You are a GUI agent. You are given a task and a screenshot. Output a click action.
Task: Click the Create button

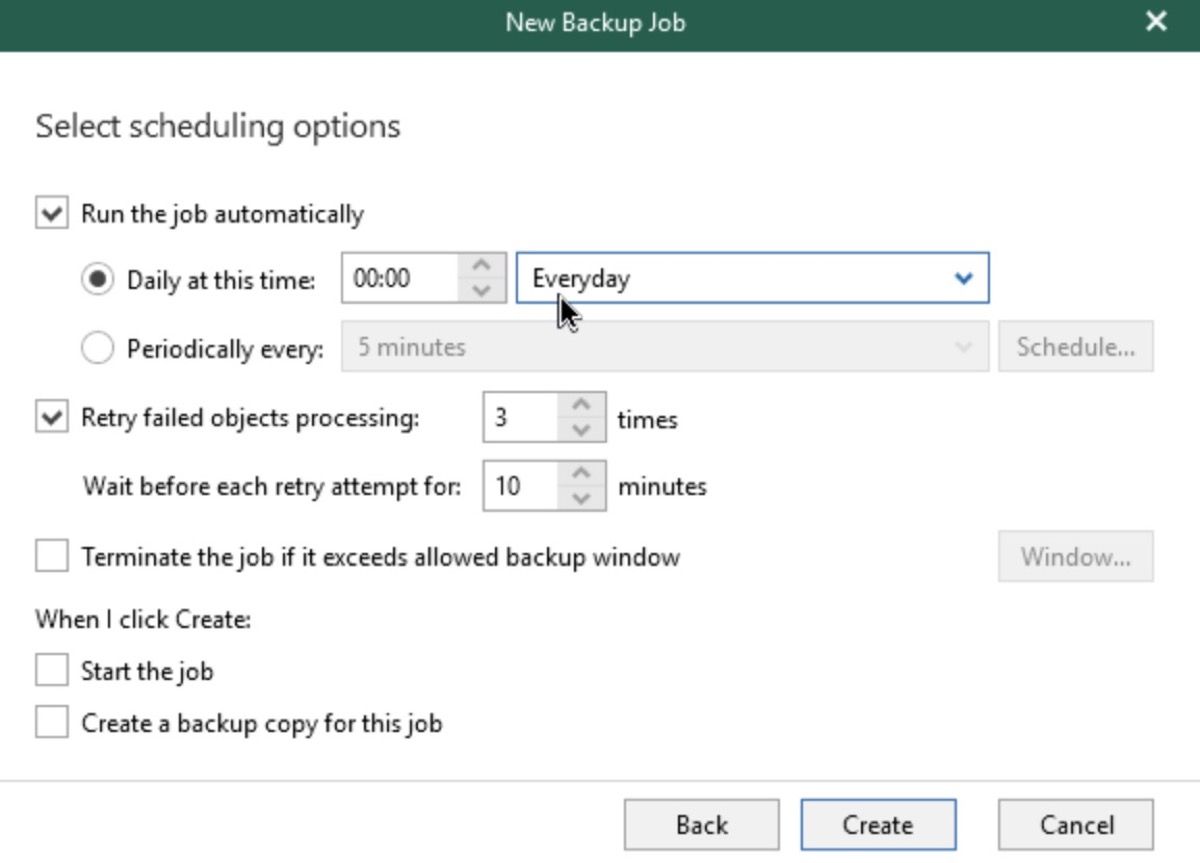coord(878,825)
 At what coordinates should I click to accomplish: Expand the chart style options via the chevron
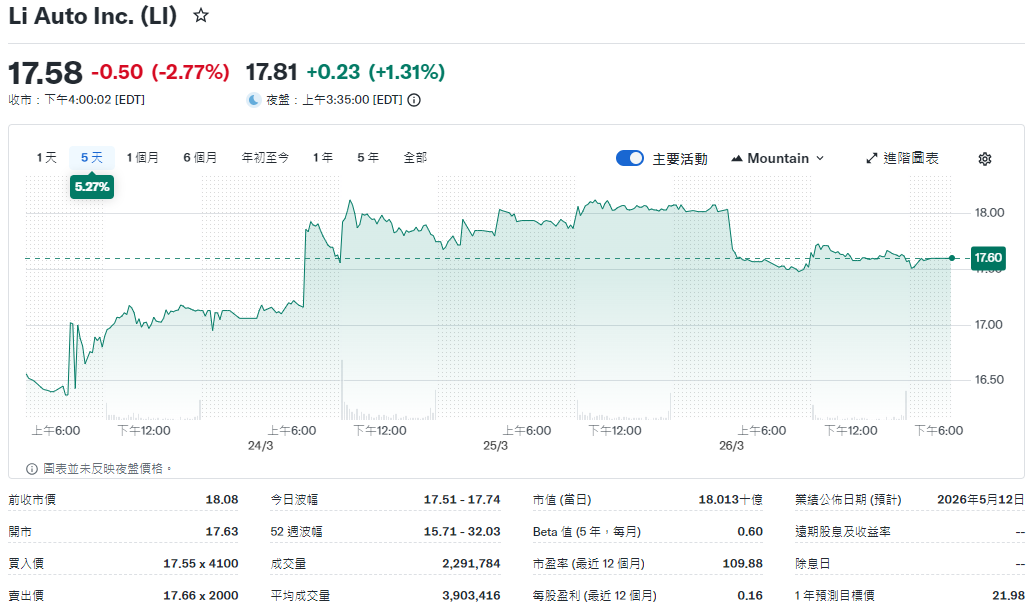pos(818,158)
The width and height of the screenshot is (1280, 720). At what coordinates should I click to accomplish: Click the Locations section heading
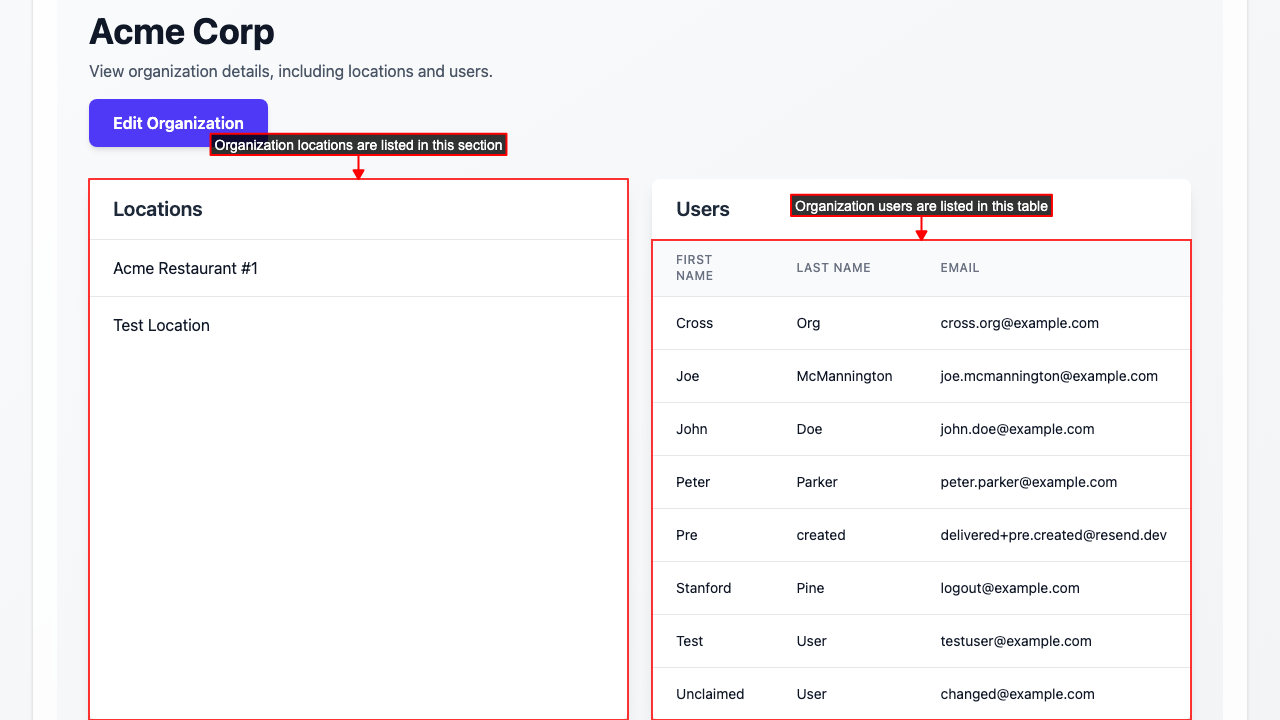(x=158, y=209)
....................
PROMPT
Reproduce the listing exactly, but omit every picture in it.

RESPONSE AREA
You are a GUI agent. You are given a task and a screenshot. Output a click action.
Task: Click the Create button

coord(878,825)
 At what coordinates should I click to accomplish: Expand the chart style options via the chevron
pos(818,158)
The width and height of the screenshot is (1280, 720). At what coordinates should I click to accomplish: Click the Locations section heading
(x=158, y=209)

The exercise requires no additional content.